If we tweaked rule 2 to say:

2. The store always offers the most recent snap able to read the epoch write currently installed

The situation above would mean revision 10 becomes the candidate, which seems like a more useful outcome. If that’s not desired, then just don’t push revision 10 with that epoch.

This does change slightly the original semantics I presented above for case 3.4, though, because something declaring simply epoch: 2 and released later would take precedence over something declaring epoch: 3*. Maybe that’s okay, with the rationale that this event is rare and one can always release any revision again to adapt the order as desired. This also honors more closely the current semantics of the developer having more control over what is the tip that should be the candidate.

Hmmmm…

Okay, after pondering for a while about these points made right above, I think we can scratch that as the original rules defined before are still more sensible. The reason is that the case of having an epoch read of [2, 3] after publishing a [2, 3, 4] is too artificial. In reality if there’s a version of the software that can handle [2, 3, 4] at tip, the developer should just continue to release that instead of going back to one that cannot handle epoch 4 anymore.

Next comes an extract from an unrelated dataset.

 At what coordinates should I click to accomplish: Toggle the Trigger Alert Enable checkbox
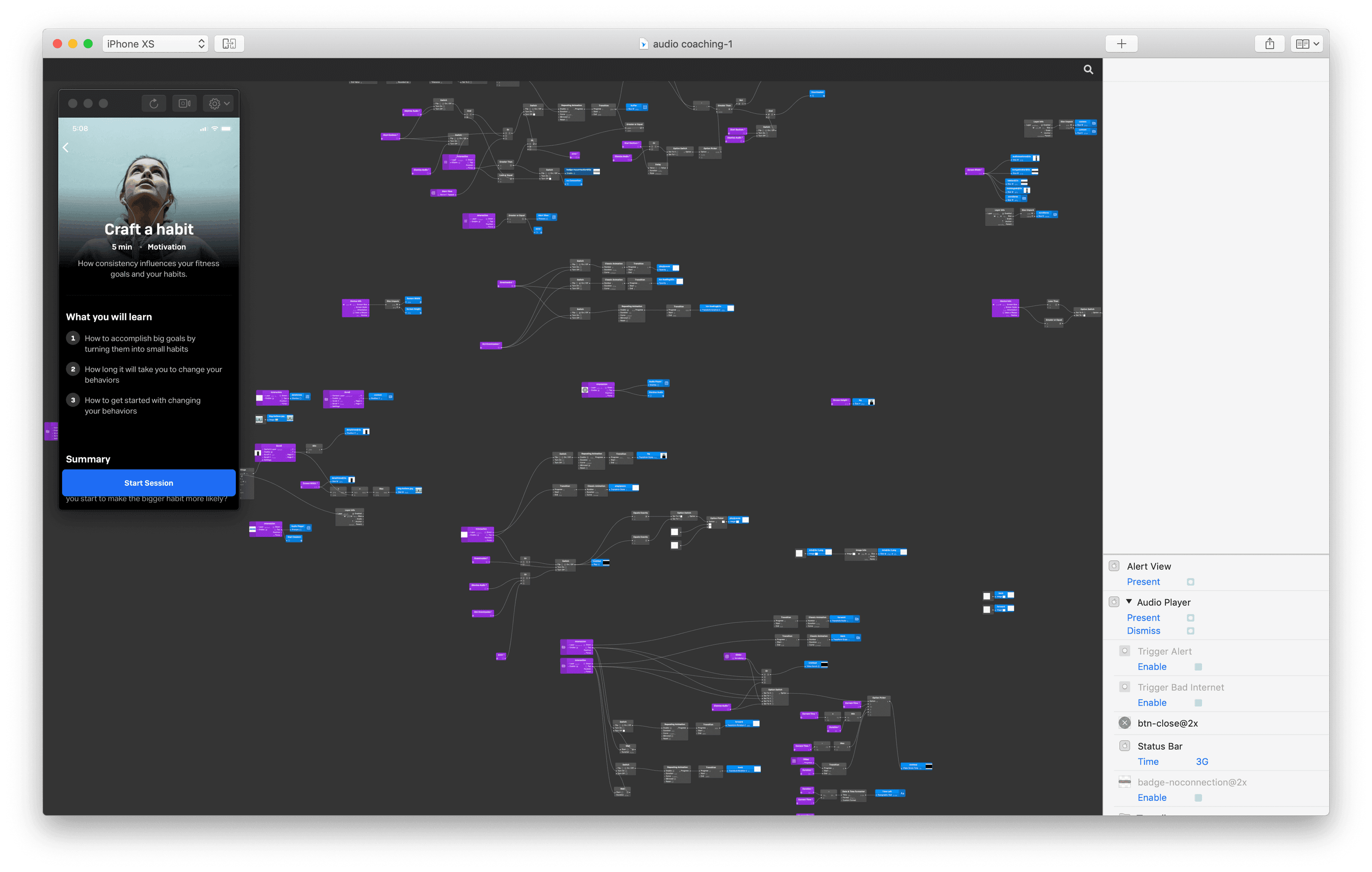click(x=1197, y=666)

The more realistic case of going back and forth is for example when there’s a snap revision 9 handling epoch [2, 3], and then revision 10 handling [3, 4]. In that case it is indeed useful to be able to release revision 11 that can handle [2, 3] again, to fix a serious problem on that old version of the software that was a stepping stone to reach epoch 4 (say, a security fix or a problem in the upgrade routine itself). For that to work without creating a mess, though, we need to maintain the original rules defined in the proposal. Otherwise releasing revision 11 would destroy the correct ordering of the updates.

So, the original proposal above still stands.